INCIDENCE OF SIGNIFICANT FINDINGS OF MICROHEMATURIA WORKUP IN WOMEN – WHAT GUIDELINES WORK BEST?

2020 
Abstract Objective To apply the American Urogynecological Society (AUGS)/American College of Obstetricians and Gynecologists (ACOG) recommendations of foregoing workup in patients under 50 years of age with less than 25 red cells per high-powered field, to a cohort of asymptomatic microscopic hematuria (AMH) patients, and assess diagnostic accuracy, sensitivity, specificity, positive and negative predictive value compared to the American Urologic Association (AUA) guidelines.

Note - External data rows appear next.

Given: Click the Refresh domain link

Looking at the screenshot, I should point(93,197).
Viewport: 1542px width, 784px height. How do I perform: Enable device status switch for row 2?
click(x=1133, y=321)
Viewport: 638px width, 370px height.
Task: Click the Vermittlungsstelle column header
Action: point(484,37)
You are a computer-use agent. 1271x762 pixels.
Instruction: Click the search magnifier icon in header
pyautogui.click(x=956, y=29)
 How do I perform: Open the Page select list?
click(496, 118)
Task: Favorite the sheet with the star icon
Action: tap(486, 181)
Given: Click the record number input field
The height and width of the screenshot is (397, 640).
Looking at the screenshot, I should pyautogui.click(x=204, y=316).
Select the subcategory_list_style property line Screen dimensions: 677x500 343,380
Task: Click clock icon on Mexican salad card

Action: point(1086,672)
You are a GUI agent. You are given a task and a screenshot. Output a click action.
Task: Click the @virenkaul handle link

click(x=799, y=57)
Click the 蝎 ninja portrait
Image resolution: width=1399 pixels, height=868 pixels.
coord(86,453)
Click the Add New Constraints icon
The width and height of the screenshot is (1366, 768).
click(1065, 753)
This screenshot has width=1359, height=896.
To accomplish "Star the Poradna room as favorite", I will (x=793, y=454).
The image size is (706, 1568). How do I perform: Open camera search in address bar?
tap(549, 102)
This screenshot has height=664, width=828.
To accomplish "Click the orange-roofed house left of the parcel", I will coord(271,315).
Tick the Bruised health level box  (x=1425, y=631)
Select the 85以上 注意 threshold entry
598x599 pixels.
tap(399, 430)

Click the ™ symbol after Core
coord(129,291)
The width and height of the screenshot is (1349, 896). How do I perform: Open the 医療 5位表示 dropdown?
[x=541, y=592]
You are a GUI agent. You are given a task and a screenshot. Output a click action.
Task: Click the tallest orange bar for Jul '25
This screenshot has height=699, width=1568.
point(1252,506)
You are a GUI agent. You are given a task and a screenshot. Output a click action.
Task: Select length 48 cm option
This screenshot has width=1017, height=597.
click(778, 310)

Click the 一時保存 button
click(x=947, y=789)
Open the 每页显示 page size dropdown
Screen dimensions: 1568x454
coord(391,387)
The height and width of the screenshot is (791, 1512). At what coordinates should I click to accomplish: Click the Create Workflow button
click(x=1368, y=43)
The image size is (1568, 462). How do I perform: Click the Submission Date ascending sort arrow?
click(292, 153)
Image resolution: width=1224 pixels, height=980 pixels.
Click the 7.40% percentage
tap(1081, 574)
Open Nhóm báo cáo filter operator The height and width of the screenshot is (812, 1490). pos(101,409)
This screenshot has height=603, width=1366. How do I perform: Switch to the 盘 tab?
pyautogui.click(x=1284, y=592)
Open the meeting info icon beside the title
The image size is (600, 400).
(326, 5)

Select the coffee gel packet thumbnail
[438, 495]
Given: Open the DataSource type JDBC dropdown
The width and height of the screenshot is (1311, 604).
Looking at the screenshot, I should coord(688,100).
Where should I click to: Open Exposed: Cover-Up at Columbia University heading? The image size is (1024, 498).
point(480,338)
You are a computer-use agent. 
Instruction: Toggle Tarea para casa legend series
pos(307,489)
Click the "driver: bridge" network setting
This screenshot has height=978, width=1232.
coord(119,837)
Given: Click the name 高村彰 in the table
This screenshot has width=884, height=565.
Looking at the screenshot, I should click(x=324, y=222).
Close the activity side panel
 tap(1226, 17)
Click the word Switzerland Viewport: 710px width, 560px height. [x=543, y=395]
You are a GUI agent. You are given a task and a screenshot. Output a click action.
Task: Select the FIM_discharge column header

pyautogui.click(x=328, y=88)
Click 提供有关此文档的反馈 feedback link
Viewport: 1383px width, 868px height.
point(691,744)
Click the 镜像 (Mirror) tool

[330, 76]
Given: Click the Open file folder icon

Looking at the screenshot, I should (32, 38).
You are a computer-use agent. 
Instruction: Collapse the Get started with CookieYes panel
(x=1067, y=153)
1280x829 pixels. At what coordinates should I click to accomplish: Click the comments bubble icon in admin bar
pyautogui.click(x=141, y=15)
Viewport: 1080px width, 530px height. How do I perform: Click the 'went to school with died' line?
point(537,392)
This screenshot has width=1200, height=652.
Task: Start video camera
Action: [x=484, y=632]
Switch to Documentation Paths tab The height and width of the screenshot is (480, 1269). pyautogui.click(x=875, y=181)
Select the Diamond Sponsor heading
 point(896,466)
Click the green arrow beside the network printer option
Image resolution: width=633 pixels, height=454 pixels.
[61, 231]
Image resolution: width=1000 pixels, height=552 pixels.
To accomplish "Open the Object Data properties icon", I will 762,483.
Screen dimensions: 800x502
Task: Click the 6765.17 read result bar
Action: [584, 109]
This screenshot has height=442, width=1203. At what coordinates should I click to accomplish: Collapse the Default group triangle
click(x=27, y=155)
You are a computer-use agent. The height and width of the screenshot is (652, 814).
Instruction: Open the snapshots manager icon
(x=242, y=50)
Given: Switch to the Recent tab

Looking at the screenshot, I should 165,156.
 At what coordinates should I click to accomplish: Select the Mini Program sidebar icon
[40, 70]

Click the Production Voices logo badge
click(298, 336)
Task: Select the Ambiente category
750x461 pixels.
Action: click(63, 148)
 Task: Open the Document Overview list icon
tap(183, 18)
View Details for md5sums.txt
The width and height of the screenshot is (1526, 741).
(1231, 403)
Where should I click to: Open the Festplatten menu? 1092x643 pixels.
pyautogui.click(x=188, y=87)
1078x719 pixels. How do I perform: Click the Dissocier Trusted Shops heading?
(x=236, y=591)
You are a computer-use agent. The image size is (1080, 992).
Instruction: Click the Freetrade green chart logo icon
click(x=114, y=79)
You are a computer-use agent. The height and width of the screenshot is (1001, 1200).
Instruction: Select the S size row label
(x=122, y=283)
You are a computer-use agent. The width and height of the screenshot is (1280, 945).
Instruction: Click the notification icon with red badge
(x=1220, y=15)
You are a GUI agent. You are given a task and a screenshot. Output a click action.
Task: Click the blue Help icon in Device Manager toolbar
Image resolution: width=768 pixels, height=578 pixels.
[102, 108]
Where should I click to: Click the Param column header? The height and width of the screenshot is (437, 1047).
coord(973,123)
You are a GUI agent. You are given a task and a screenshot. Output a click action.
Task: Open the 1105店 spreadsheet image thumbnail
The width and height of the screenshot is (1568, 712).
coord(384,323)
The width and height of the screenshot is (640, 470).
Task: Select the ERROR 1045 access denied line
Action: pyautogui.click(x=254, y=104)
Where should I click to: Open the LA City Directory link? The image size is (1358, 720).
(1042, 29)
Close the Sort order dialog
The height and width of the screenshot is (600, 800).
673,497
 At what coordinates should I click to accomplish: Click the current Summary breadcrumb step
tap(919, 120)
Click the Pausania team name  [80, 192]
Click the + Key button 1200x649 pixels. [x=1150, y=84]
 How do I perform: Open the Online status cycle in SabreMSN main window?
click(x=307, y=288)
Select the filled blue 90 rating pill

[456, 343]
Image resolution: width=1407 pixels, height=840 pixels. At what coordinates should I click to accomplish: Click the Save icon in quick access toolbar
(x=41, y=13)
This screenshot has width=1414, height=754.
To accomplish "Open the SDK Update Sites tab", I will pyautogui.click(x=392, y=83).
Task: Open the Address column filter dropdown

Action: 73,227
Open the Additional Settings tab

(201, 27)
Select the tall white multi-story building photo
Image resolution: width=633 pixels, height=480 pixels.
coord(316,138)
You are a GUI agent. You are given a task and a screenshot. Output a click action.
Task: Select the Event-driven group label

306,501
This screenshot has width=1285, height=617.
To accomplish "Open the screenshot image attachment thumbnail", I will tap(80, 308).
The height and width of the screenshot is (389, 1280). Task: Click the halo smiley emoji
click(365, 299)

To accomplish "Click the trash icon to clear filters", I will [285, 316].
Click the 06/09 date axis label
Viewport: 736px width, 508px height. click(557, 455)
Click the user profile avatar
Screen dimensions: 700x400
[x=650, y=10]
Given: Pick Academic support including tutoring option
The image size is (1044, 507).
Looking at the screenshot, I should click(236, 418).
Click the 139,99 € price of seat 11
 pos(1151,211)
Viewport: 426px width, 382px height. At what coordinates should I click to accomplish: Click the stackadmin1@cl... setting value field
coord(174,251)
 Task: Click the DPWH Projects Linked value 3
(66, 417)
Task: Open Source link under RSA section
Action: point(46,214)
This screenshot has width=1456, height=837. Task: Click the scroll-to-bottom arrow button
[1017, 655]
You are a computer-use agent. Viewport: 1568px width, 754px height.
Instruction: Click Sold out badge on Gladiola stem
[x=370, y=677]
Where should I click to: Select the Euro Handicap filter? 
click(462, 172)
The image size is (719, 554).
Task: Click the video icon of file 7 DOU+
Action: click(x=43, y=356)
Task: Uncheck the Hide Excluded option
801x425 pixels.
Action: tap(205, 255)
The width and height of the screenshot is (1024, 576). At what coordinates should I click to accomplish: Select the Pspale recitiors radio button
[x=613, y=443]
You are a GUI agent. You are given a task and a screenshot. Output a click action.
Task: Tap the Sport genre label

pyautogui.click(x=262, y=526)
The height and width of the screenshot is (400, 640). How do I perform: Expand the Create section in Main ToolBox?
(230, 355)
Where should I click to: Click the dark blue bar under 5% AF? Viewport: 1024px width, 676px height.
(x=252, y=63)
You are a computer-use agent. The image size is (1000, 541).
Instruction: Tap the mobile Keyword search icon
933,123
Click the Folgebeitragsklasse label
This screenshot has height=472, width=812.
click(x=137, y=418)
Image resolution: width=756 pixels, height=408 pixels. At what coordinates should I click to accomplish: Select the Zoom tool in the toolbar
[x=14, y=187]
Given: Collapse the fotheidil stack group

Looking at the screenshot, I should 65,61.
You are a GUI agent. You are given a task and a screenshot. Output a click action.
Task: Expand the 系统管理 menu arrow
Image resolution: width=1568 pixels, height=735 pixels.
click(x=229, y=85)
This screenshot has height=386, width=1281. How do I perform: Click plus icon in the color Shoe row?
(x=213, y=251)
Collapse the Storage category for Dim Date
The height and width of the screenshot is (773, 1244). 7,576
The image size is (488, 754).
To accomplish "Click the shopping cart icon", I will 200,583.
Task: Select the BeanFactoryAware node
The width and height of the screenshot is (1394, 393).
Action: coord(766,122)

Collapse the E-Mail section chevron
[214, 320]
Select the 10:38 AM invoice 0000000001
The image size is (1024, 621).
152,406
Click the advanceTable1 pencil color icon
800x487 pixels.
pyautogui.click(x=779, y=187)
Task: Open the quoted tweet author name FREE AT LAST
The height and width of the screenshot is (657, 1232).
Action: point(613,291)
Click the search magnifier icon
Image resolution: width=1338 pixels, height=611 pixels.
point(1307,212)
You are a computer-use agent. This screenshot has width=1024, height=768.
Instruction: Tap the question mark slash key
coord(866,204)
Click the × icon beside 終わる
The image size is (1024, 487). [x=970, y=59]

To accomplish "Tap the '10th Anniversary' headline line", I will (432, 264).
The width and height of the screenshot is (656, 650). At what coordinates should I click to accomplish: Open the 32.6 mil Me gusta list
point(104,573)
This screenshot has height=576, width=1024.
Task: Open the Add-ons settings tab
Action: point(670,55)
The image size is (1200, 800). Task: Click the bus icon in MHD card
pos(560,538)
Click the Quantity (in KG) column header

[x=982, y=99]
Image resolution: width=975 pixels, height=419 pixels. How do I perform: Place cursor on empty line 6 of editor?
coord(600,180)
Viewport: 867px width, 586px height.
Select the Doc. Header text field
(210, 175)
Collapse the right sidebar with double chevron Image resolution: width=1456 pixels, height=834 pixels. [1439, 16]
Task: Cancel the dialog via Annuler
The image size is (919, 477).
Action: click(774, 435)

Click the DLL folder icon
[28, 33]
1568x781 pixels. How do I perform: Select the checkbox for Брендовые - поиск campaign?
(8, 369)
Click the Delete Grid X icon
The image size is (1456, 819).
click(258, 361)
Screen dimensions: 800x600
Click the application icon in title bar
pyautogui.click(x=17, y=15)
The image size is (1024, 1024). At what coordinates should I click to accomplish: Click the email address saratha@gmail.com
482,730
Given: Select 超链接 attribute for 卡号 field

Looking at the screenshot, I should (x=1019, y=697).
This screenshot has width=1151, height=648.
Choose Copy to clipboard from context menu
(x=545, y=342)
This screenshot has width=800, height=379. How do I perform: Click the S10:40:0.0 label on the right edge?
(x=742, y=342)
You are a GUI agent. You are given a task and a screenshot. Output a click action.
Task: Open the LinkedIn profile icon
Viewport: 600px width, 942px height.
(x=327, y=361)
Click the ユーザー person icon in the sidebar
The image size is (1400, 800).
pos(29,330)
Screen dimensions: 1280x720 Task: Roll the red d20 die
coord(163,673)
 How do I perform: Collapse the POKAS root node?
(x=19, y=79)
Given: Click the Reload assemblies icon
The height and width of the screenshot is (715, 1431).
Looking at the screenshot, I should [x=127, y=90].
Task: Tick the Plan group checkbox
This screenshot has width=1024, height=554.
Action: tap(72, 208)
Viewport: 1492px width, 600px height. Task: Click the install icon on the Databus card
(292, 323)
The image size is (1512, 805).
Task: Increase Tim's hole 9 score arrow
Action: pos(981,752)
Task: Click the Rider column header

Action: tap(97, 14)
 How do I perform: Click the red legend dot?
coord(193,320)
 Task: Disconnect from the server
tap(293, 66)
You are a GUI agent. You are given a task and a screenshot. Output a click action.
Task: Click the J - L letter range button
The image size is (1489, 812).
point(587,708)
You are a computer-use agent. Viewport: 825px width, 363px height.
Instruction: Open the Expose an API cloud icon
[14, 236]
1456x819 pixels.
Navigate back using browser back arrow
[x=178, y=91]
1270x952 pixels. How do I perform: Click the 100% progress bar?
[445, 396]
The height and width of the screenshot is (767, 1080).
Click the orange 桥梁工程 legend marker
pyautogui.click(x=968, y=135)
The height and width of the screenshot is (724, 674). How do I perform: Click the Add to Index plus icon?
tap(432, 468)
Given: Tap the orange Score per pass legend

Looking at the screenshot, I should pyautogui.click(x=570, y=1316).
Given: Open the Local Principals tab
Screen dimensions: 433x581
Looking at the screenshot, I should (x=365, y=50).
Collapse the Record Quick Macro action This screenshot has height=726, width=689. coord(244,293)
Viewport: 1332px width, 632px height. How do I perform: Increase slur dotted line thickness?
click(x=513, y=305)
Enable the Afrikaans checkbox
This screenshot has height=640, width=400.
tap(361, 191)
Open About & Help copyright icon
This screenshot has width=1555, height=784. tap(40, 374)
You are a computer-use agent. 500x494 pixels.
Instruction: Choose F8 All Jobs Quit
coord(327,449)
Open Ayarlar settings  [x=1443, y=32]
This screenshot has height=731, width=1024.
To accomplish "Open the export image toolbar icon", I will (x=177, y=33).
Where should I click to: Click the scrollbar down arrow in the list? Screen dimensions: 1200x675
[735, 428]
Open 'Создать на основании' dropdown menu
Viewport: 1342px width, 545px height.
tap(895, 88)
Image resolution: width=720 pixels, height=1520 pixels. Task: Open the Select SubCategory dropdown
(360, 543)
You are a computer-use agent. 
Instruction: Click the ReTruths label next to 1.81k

Methods Retrospective review of female patients who underwent AMH evaluation from 2012 – 2015. The number of patients who would have avoided workup following the AUGS/ACOG recommendations was determined. Sensitivity, specificity, positive- and negative-predictive value and accuracy of the AUGS/ACOG recommendations compared to AUA guidelines were determined. Results 620 women underwent AMH workup with 265 women undergoing full workup as per the AUA guidelines. Applying the AUGS/ACOG recommendations to this cohort would not have resulted in missed malignant diagnoses. Two tumors were found, both in patients who had undergone complete workup, and for whom AUGS/ACOG recommends workup. Following the AUGS/ACOG recommendations would have avoided workup in 126/620 of all women and 44/265 women who underwent the full AUA workup. In looking at findings of malignancy, the AUGS/ACOG workup had a sensitivity of 100% and a negative predictive value of 100% as compared to the AUA guidelines. Conclusions American Urologic Association guidelines may over screen female low risk asymptomatic microscopic hematuria patients. Extensive workup in a low risk group of female patients does not result in increased cancer diagnoses. Perhaps a more nuanced approach could result in fewer workups without compromising cancer detection.